Według Frasyniuka postawa żołnierzy i straży granicznej w Usnarzu Górnym pokazuje mechanizm psychiczny ujawniający ich słabość.
– Słabość powoduje agresję, to jest taka pusta demonstracja siły dla ludzi słabych. Szczerze powiedziawszy, to jest pewnego rodzaju zagrożenie, bo tłum tchórzy jest potwornie niebezpieczny – zadepcze każdego na swojej drodze – mówił Frasyniuk pytany o funkcjonariuszy, którzy nikogo nie dopuszczają do uciekinierów na granicy.
– Patrzę też z niepokojem na tę arogancję, chamstwo, prostactwo. Szczerze mówiąc, słowo żołnierz jest upokarzające dla tych wszystkich, którzy byli na misjach polskich poza granicami, bo ja mam wrażenie, że to jest wataha – powiedział. – Wataha psów, która otoczyła biednych, słabych ludzi – dodał.
– Tak nie postępują żołnierze. Śmieci po prostu. To nie są ludzkie zachowania – trzeba to mówić wprost. To antypolskie zachowanie.
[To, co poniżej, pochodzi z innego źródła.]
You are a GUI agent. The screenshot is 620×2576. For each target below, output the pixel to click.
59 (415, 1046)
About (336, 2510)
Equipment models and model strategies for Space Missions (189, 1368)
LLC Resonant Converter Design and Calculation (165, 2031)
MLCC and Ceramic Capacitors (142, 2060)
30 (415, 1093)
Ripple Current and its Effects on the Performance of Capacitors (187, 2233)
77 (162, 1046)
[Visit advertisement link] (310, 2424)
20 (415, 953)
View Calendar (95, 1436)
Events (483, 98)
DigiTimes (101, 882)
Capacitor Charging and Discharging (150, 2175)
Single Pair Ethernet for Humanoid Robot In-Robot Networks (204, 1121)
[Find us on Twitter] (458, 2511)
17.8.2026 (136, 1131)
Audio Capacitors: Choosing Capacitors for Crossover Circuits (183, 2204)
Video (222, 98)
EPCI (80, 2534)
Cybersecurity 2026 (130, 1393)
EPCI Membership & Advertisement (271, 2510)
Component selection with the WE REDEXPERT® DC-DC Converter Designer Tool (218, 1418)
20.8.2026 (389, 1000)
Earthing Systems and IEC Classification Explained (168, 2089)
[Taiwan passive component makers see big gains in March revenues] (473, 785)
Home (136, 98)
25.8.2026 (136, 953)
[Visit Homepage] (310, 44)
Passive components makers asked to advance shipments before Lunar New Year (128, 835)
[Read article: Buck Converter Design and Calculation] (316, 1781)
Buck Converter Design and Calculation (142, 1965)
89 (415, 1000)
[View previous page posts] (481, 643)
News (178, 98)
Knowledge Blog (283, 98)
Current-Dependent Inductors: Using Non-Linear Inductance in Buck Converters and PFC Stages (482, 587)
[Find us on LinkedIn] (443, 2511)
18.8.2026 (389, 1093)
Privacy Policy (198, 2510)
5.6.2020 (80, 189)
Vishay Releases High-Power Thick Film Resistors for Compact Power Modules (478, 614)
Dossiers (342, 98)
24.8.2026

Ci żołnierze nie służą państwu polskiemu, przeciwnie – plują na te wszystkie wartości, o które walczyli pewnie ich rodzice, albo dziadkowie – ocenił opozycjonista.
Według Frasyniuka anonimowość tych żołnierzy i zasłanianie się nią odzwierciedla ich lęk przed opinią publiczną. Apelował do polityków i społeczeństwa, by nie pozostawać wobec tego obojętnym, by reagować.
– Walczyliśmy o demokrację, walczyliśmy o państwo prawa, ale walczyliśmy także o to, by mieć wrażliwość na słabszych i potrzebujących – przypominał opozycjonista PRL. – To są słabsi i potrzebujący – dodał.
W mediach społecznościowych senator Marek Pęk (PiS) napisał, że prezydent i minister obrony nie powinni tego zostawiać bez zdecydowanej reakcji.
„Szkoda słów i komentarzy na prostacką wypowiedź jednego z najważniejszych autorytetów TVN24. Takie zachowania trzeba konsekwentnie zwalczać. Kieruję zawiadomienie do prokuratury ws. znieważenia żołnierzy Wojska Polskiego” – napisał na Twitterze minister obrony narodowej Mariusz Błaszczak.
Na sytuację zareagowała redakcja TVN24, która w specjalnym oświadczeniu wyraziła „ubolewanie, że zabrakło stanowczej, krytycznej wobec używanych zwrotów, reakcji ze strony prowadzącego program”.
„Żołnierzom WP i Funkcjonariuszom Straży Granicznej Frasyniuk i ten dziennikarz z TVN24, który nie zareagował na te haniebne słowa, nie są godni skarpet wyprać” – napisał z kolei Joachim Brudziński z PiS.
„Żołnierze wykonują rozkazy. Obraźliwe ich określanie z powodu złych rozkazów, które otrzymują jest niegodne. W. Frasyniuk powinien przeprosić za swoje słowa. Tym bardziej, że z wieloma innymi jego wypowiedziami absolutnie trzeba się zgodzić” – stwierdził Roman Giertych.
Poseł Sylwester Tułajew (PiS) napisał, że Frasyniuk powinien przeprosić funkcjonariuszy Straży Granicznej i żołnierzy Wojska Polskiego, „którzy każdego dnia narażając własne życie strzegą bezpieczeństwa obywateli i naszej Ojczyzny”.
„Słowa Władysława Frasyniuka poniżej jakiekolwiek poziomu. I fatalnie, że nie zostały w żaden sposób skontrowane” – napisał Wojciech Szacki, dziennikarz związany z „Polityką”.
„Wypowiedź Władysława Frasyniuka wyszła poza skalę antypaństwowych komentarzy. To jest więcej niż głupota” – stwierdziła Estera Flieger, dziennikarka portalu ngo.pl.